### Your instructions
Find the line containing "Focus the URL input field", then return it and every line after it through the end of the records, exactly. Leave out pictures.

### Provided information
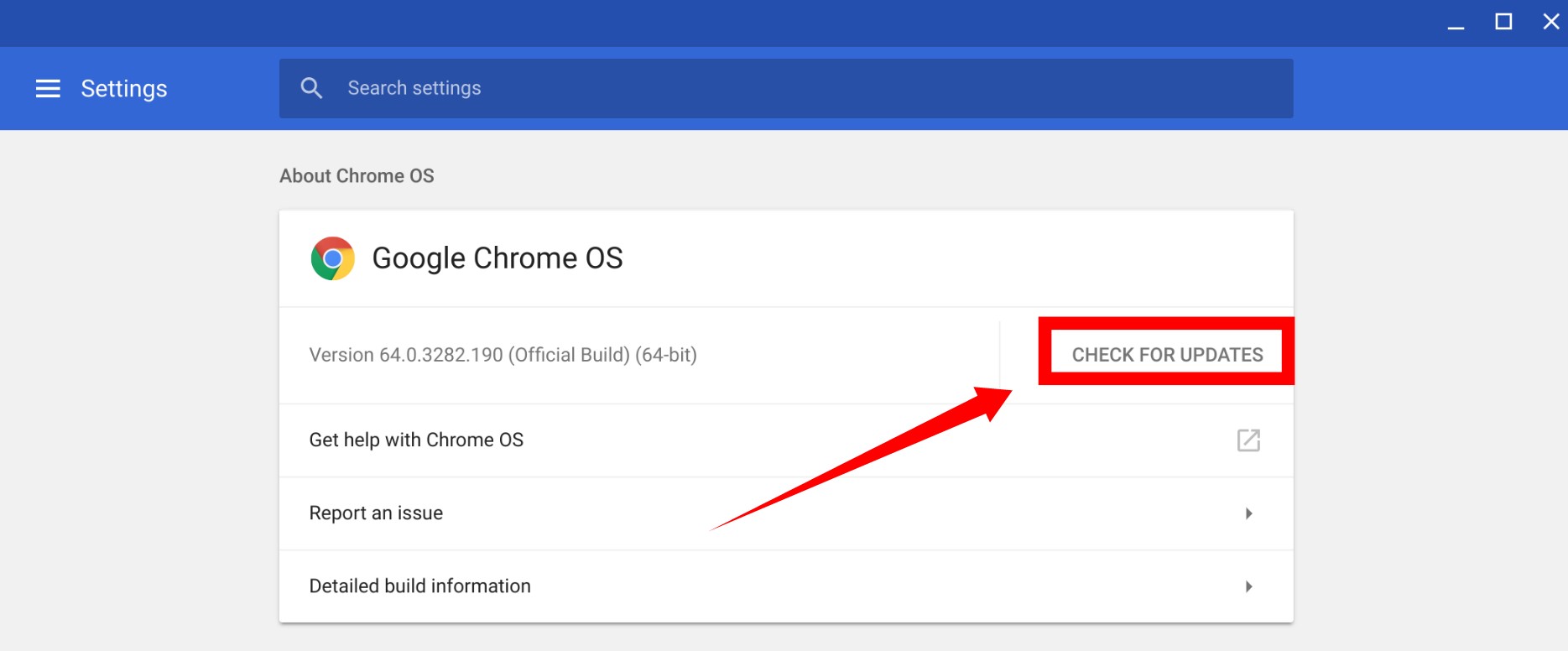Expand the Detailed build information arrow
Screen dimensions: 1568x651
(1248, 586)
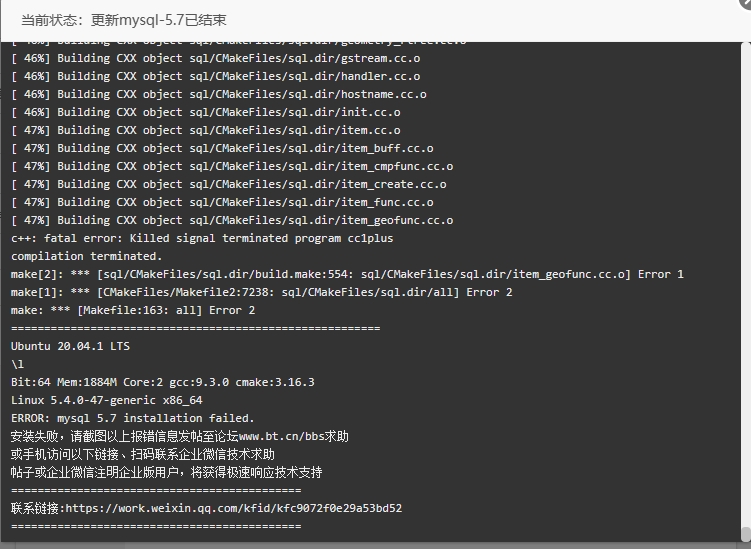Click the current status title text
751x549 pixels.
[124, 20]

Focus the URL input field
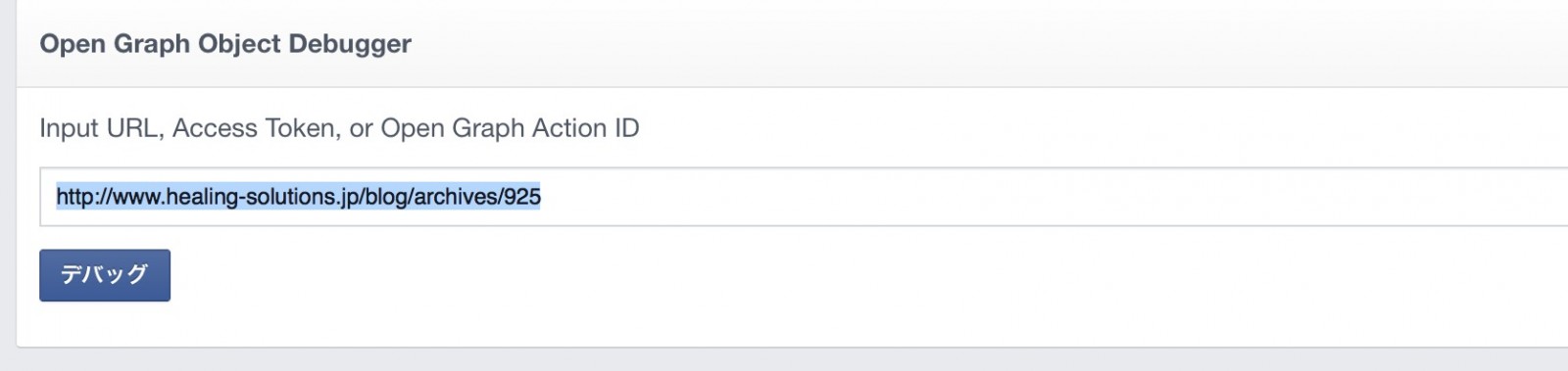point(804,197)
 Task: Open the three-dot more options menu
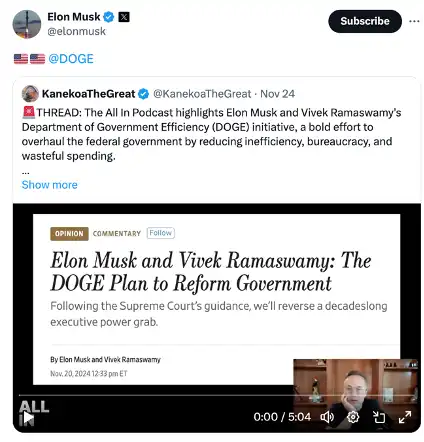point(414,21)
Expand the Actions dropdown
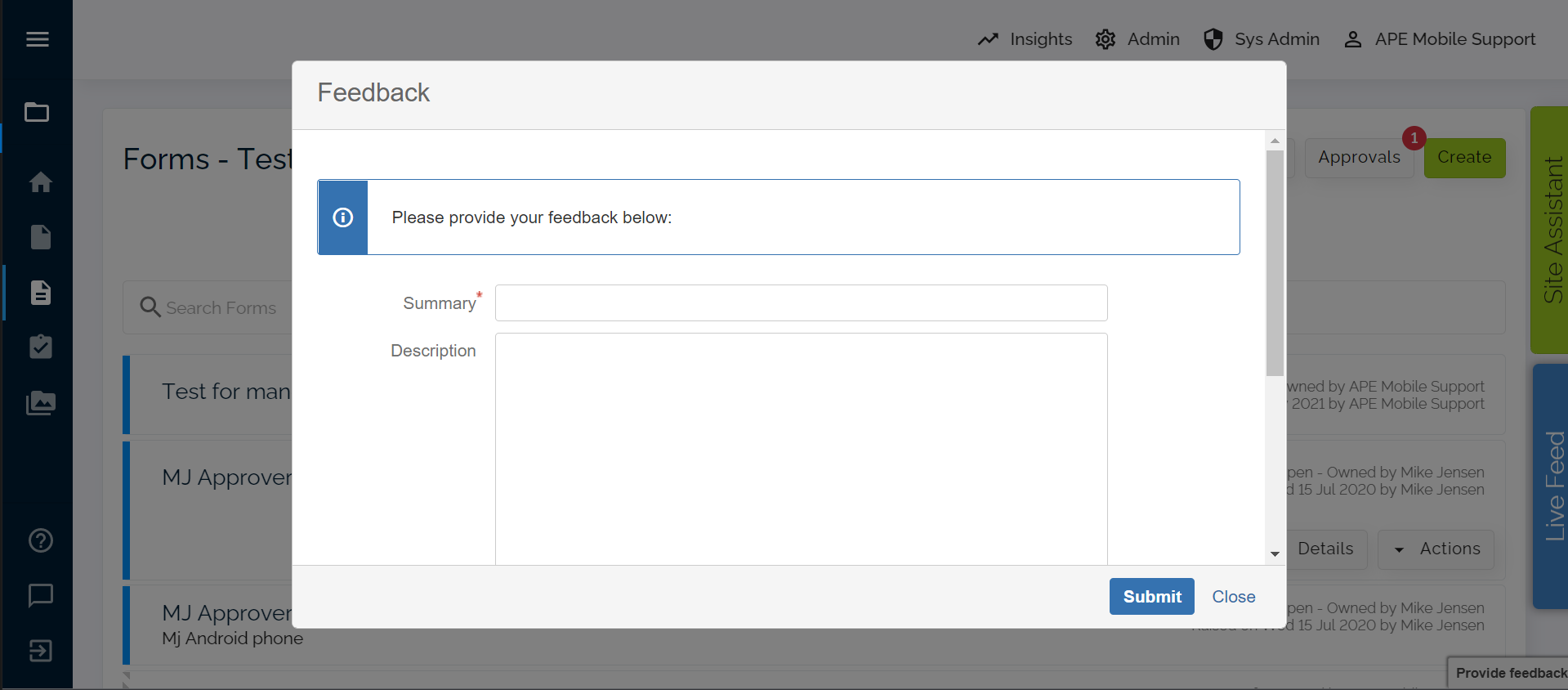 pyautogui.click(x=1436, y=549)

### Reply
Focus the URL input field
point(804,197)
 Task: Open the three-dot more options menu
point(414,21)
Expand the Actions dropdown
 pyautogui.click(x=1436, y=549)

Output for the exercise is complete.